Provided text ::
====================
My hope is that these negotiations recognise that investment in community pharmacy is one of the smartest and safest investments the NHS can make. My experience in my previous role tells me this is true.

When pharmacies are engaged in service delivery, supported by a funding model that assures income at an appropriate level, patients are treated earlier, closer to home and without adding pressure to other parts of the system. Every consultation handled in a community pharmacy places us at the heart of care delivery and is a capacity released elsewhere. Every urgent supply resolved on the high street is one less avoidable contact with the out of hours service or attendance at A&E.

This is another reason why I believe the community pharmacy network should truly manage repeat prescribing and supply. In addition, every prevention intervention reduces the long-term cost to the NHS.

Community pharmacy does not drive demand; it absorbs it. And when it is supported to operate at full potential, the entire health system benefits.
====================
Data for analysis ::
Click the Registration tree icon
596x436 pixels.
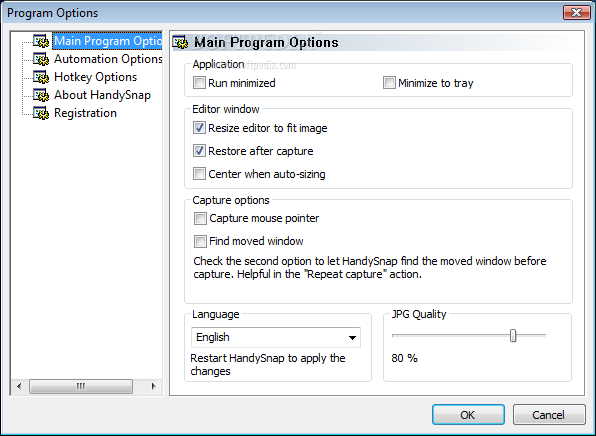41,113
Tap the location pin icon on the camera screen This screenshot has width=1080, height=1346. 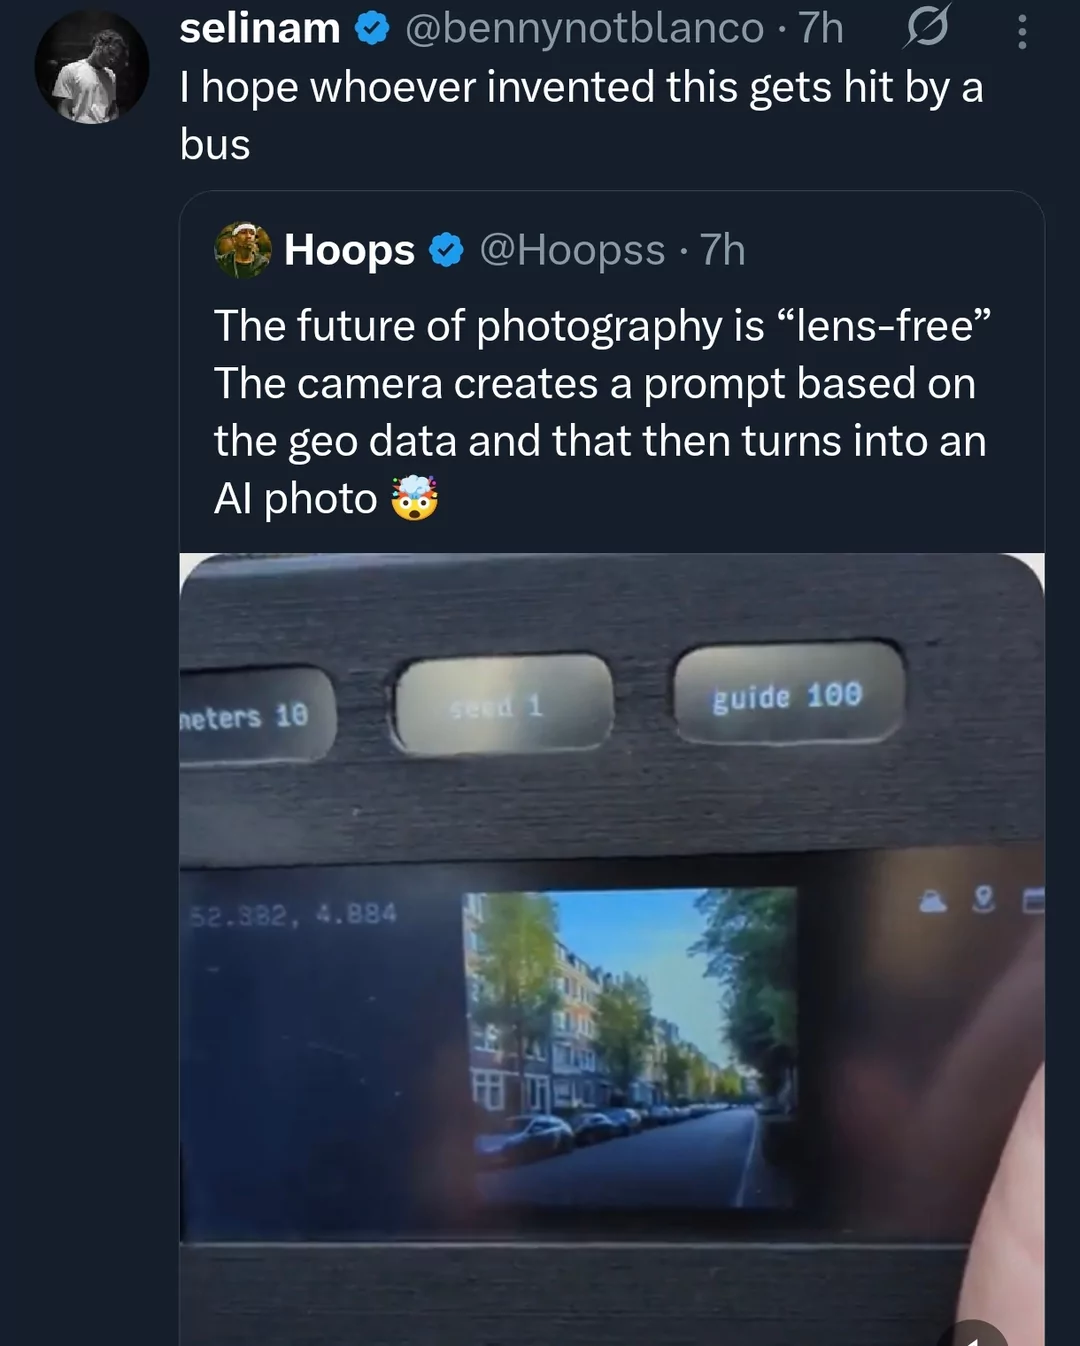984,901
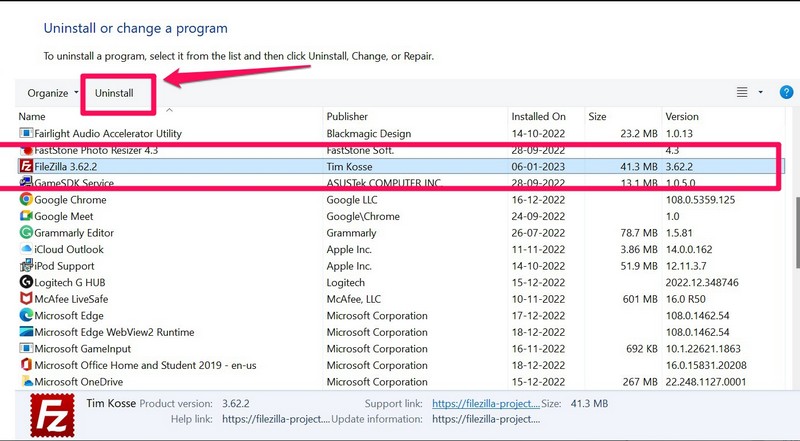Click the Grammarly Editor icon
The width and height of the screenshot is (800, 441).
(26, 232)
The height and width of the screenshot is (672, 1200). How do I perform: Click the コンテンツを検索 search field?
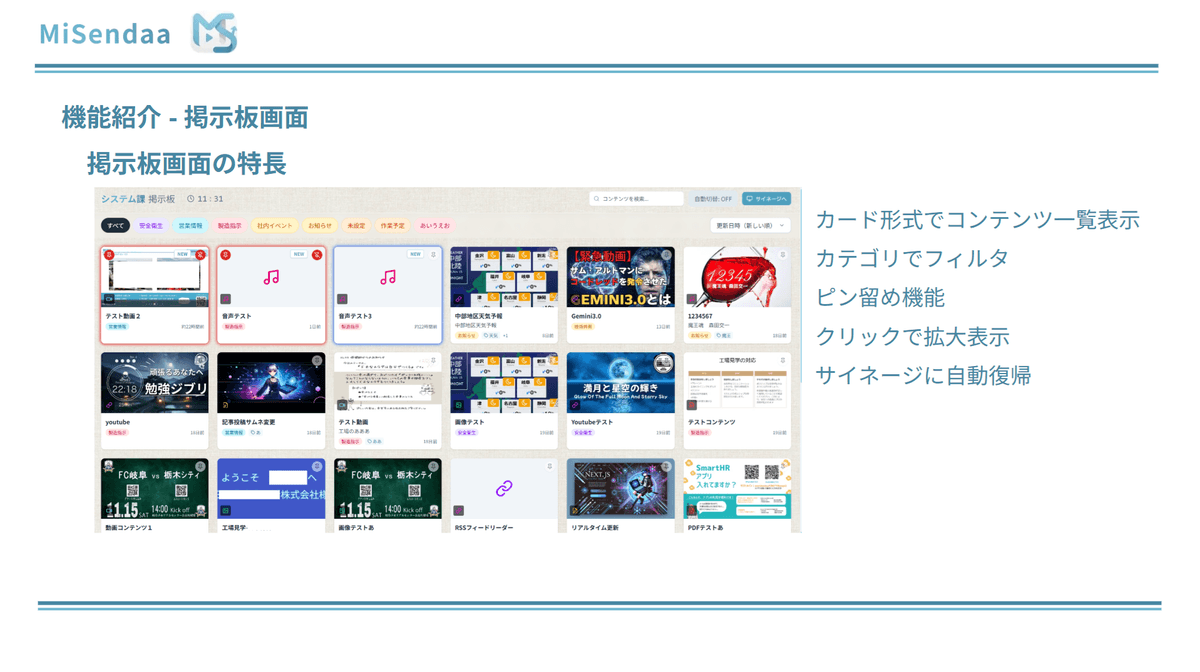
====================
Task requirements ::
1) Transcribe the community pharmacy passage starting at "This is another" and ending at "to the NHS.".
2) Answer these questions using the community pharmacy passage:
(a) Each urgent supply resolved on the high street means one less of what?
(b) What does every prevention intervention reduce?
(c) What does community pharmacy absorb instead of driving?
The entries come from a different source than the community pharmacy passage.

Answers to this exercise ::
1)
This is another reason why I believe the community pharmacy network should truly manage repeat prescribing and supply. In addition, every prevention intervention reduces the long-term cost to the NHS.

2)
(a) One less avoidable contact with the out of hours service or attendance at A&E.
(b) The long-term cost to the NHS.
(c) Demand.